An administrator for the site said hackers had manipulated computer code enabling them to withdraw $2.7m (£1.6m) worth of the virtual currency. It follows similar attacks on two exchanges that trade in bitcoins earlier in the week. Silk Road 2 is known for selling drugs and other illegal items. The site is only accessible through Tor, a network that allows users to browse anonymously online. The virtual currency Bitcoin is often used in transactions as it also grants users a degree of anonymity. The original Silk Road site was shut down by the FBI in 2013 but those behind it said they would start a new site and shortly afterwards Silk Road 2 appeared online.
In a statement posted on Silk Road 2 forums, the administrator of the site, known as Defcon, said: “We have been hacked.” “Nobody is in danger, no information has been leaked, and server access was never obtained by the attacker. Our initial investigations indicate that a vendor exploited a recently discovered vulnerability in the Bitcoin protocol known as ‘transaction malleability’ to repeatedly withdraw coins from our system until it was completely empty,” he said.

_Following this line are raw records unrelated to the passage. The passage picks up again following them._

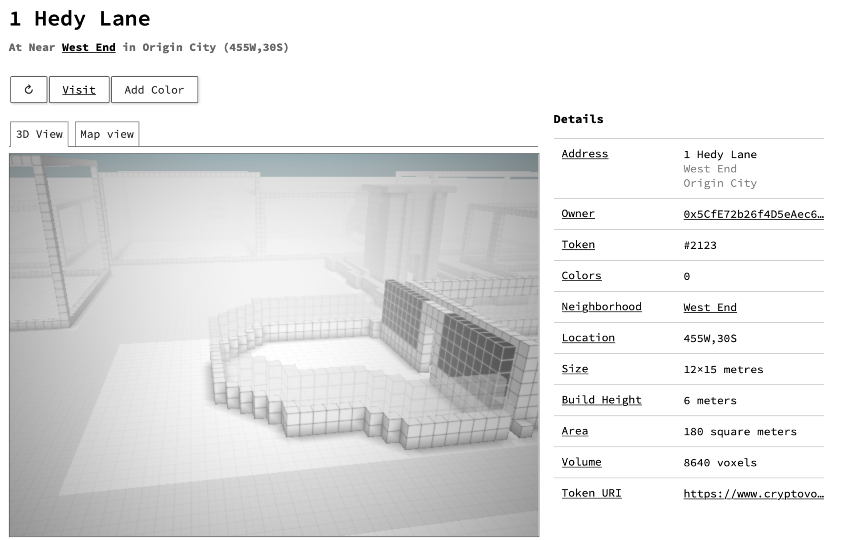The image size is (844, 540).
Task: Switch to the Map view tab
Action: (107, 134)
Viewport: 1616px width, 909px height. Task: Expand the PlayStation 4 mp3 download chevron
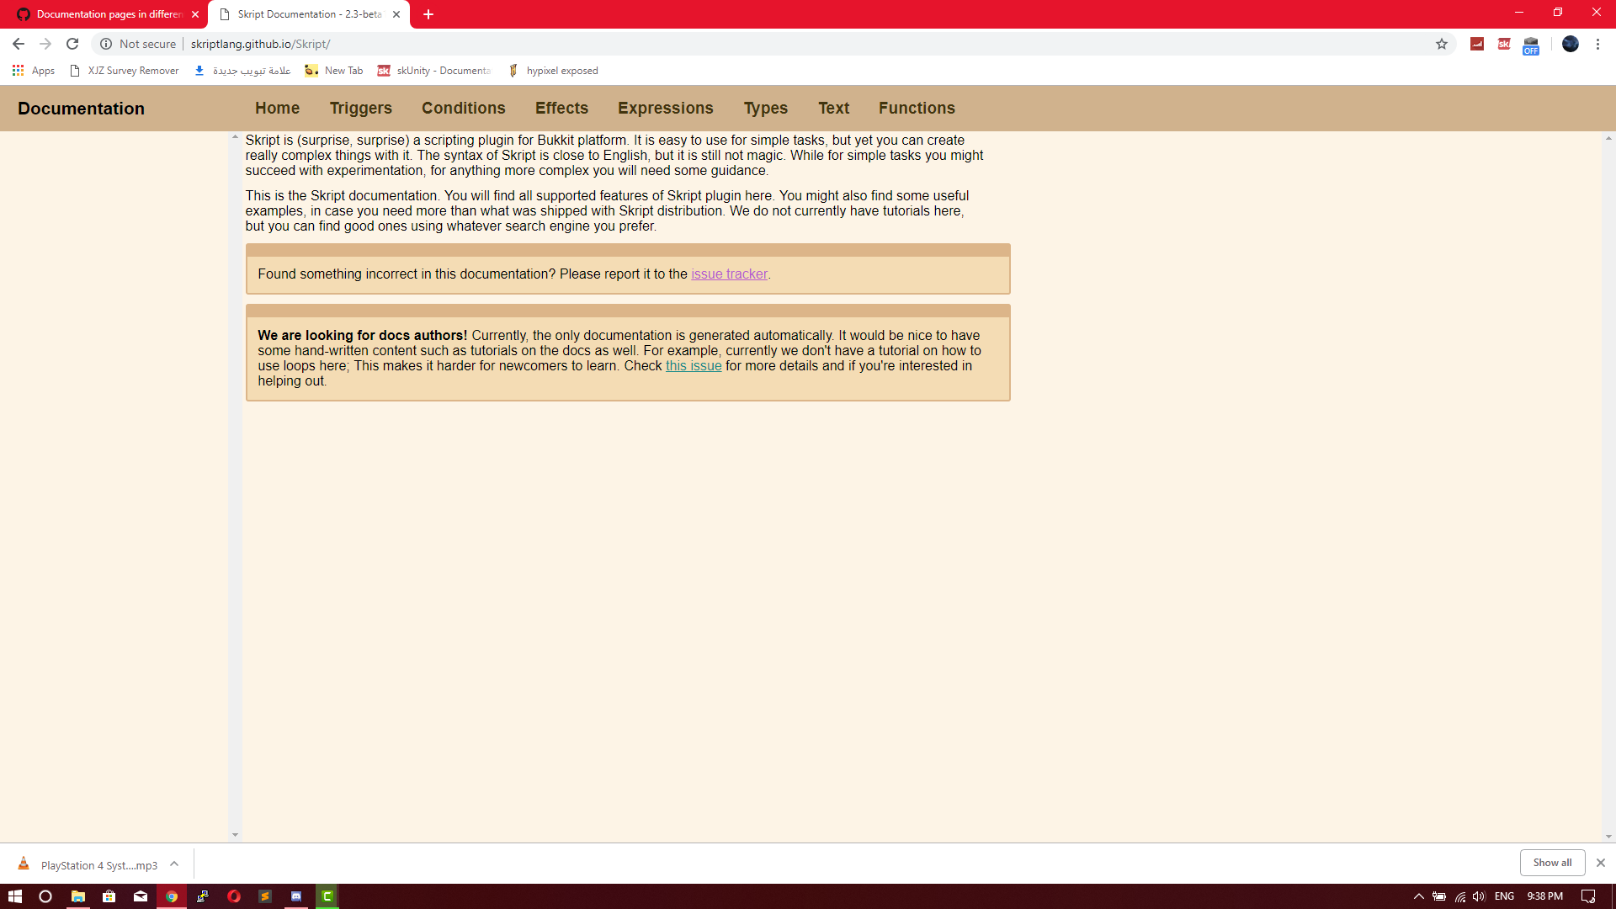point(174,864)
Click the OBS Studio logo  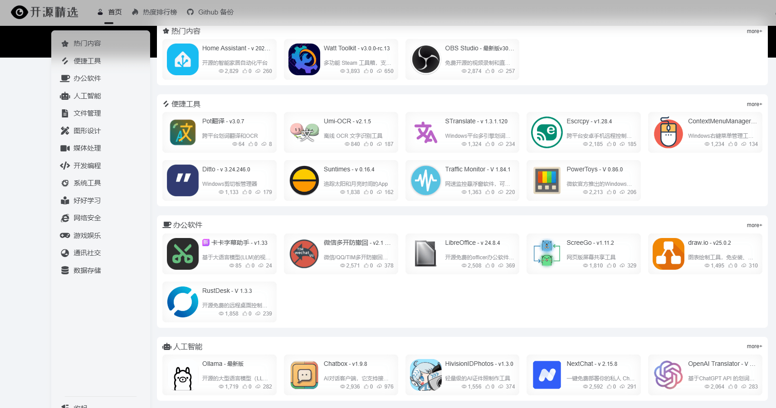425,59
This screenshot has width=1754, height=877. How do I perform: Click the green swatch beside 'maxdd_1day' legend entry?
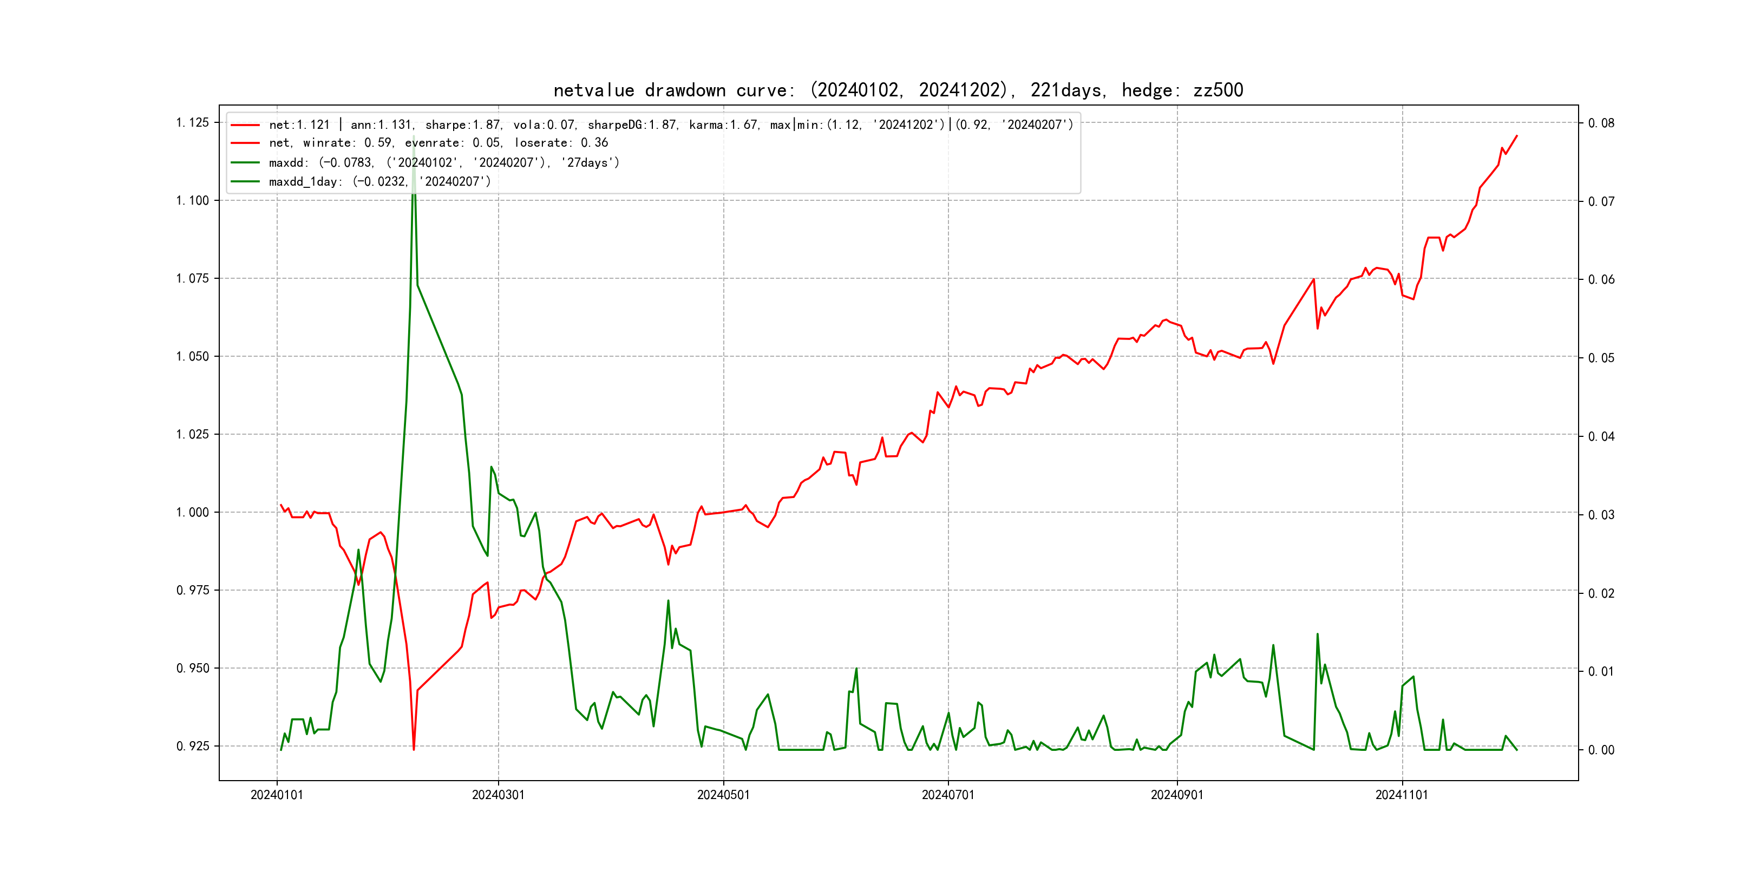(245, 181)
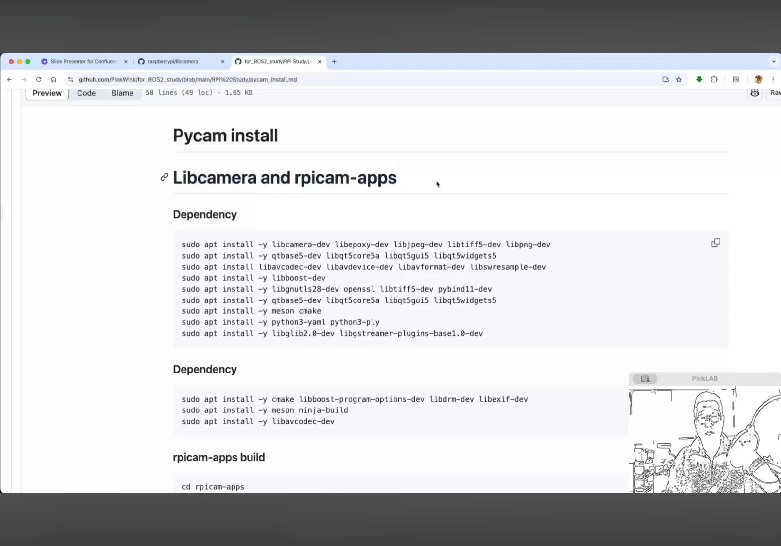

Transaction malleability involves someone changing the cryptographic code - known as a transaction hash - used to create an ID for the exchange of funds before it is recorded in the blockchain - a database of every transaction carried out in the currency. This method can result in the system thinking a transaction has not been carried out when it has and therefore repeatedly paying out bitcoins. The two exchanges hit by attacks earlier in the week, MtGox and Bitstamp, had suspended transactions to prevent it happening again. Defcon admitted that Silk Road 2 should have done the same.

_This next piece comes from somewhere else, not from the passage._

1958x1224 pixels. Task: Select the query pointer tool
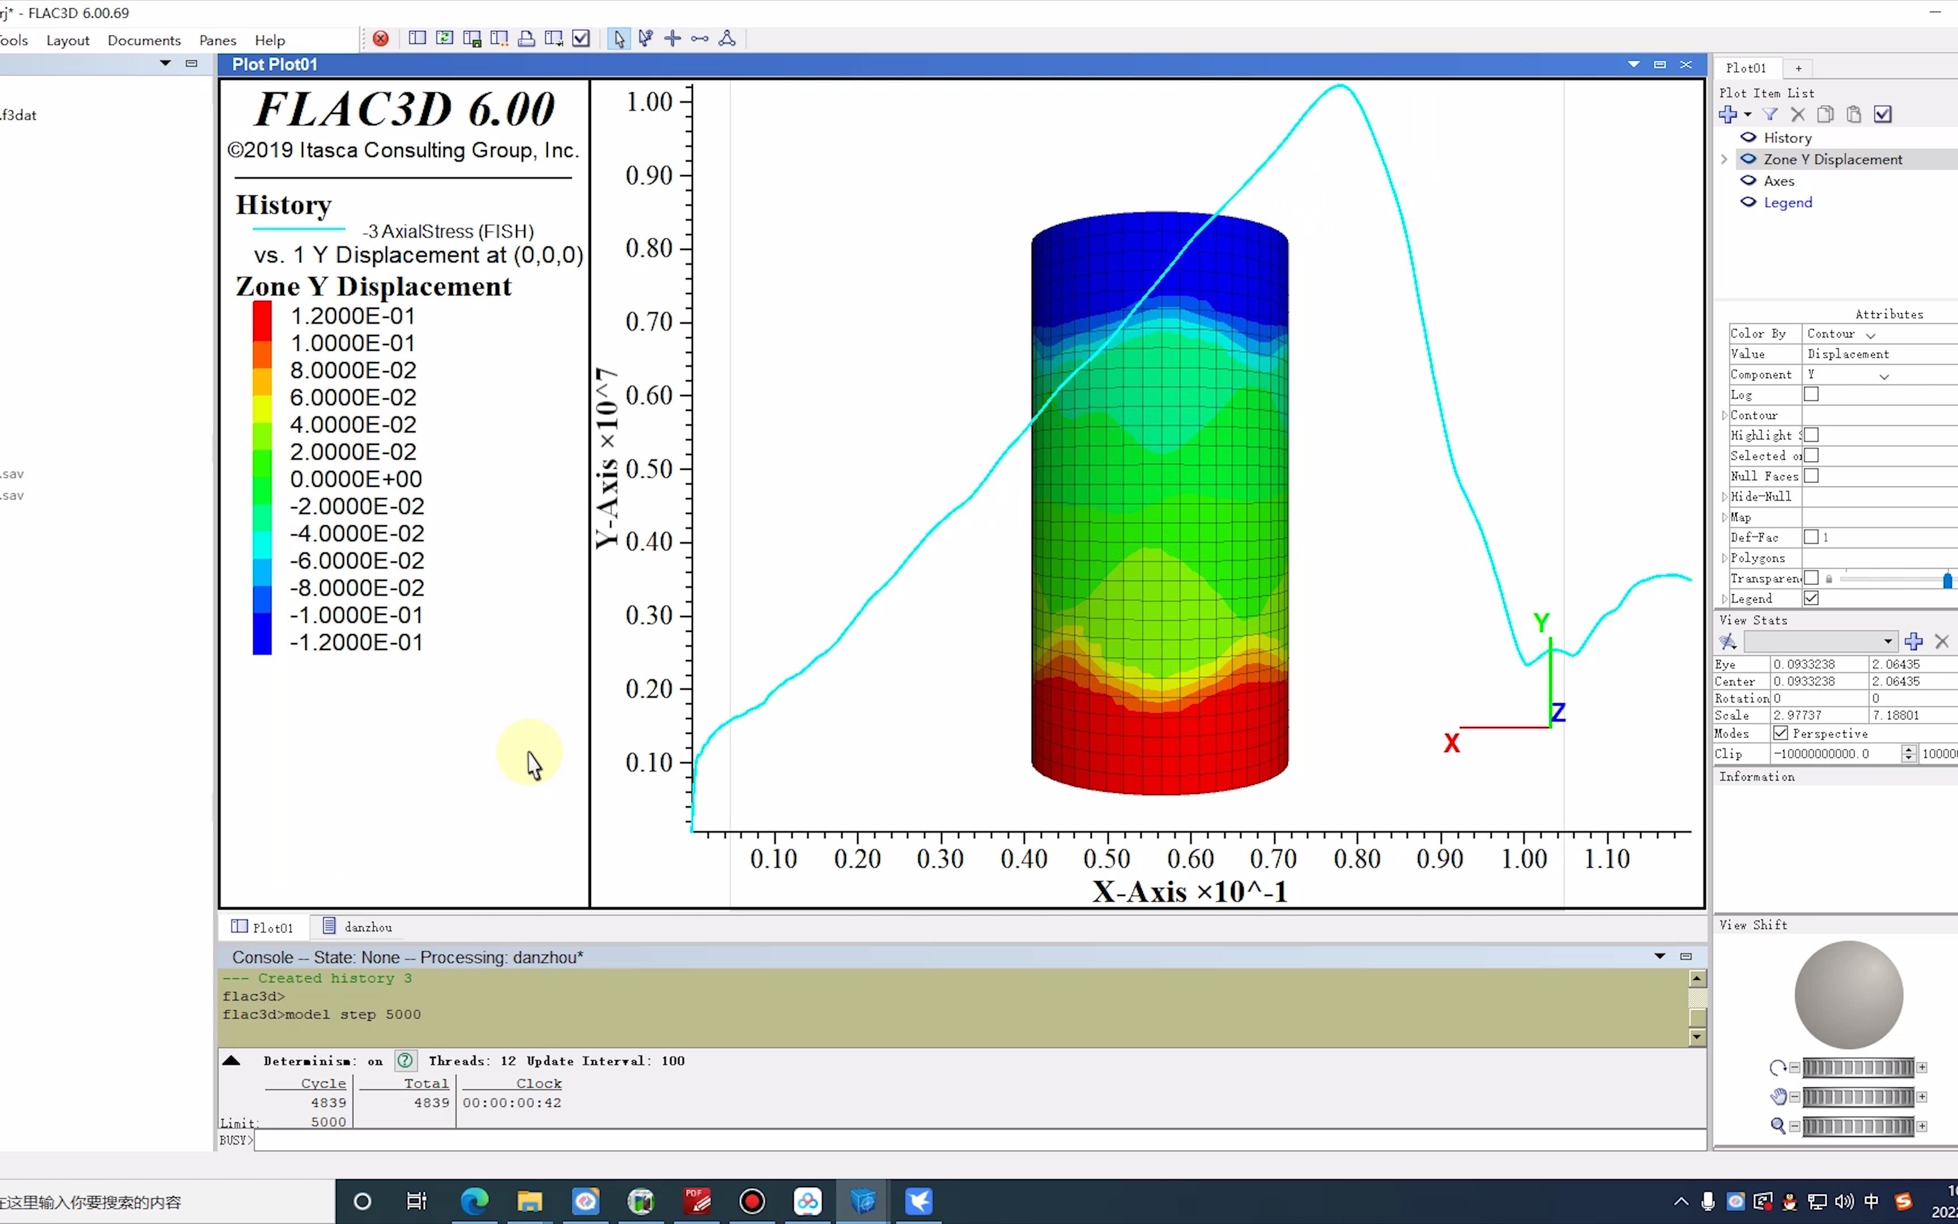646,39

“I should have taken MtGox and Bitstamp’s lead and disabled withdrawals as soon as the malleability issue was reported. I was slow to respond and too skeptical of the possible issue at hand,” he said in the forum posting. In an article for CoinDesk, a news site for digital currency, Danny Bradbury an expert on Silk Road, said that bitcoin-based sites should put “bitcoins under management in cold storage (i.e. stored offline) so that they could not be stolen by online attackers.”
Defcon said that all its customers’ bitcoins were being stored online because of planned relaunches of some of the site’s features. “In retrospect this was incredibly foolish, and I take full responsibility for this decision.” Despite Defcon denying that he had “run with the gold,” several Silk Road 2 users questioned whether the operators of the site were involved or covering for people involved. “Does that even sound plausible? Or does it make more sense that they were waiting for the right moment…so that they could retire comfortably,” wrote aqualung. “Imagine you run this site, you see a huge amount of money sitting right there, and you know that you can take all of it and easily blame it on a hacker,” wrote cubensis.
The site said as a result of the attack it would no longer host “escrow wallets” - an account where bitcoins are held until goods ordered are delivered. The chief executive of the company that runs the MtGox bitcoin exchange was confronted by an angry customer at the company’s headquarters in Tokyo this week. Kolin Buges, a bitcoin trader from London, said he had travelled to Japan as he was unhappy at MtGox’s explanation for its recent problems on the site which prevented customers from making withdrawals. He had 250 bitcoins, worth $155,000 in his MtGox account.
“I want to get my bitcoin back, or get MtGox to bring back public confidence that the company is solvent and people’s money [is] safe,” Mr. Buges told the Wall Street Journal. One bitcoin is currently trading for around $620, significantly lower than the $830 level it was at before news of the various attacks broke.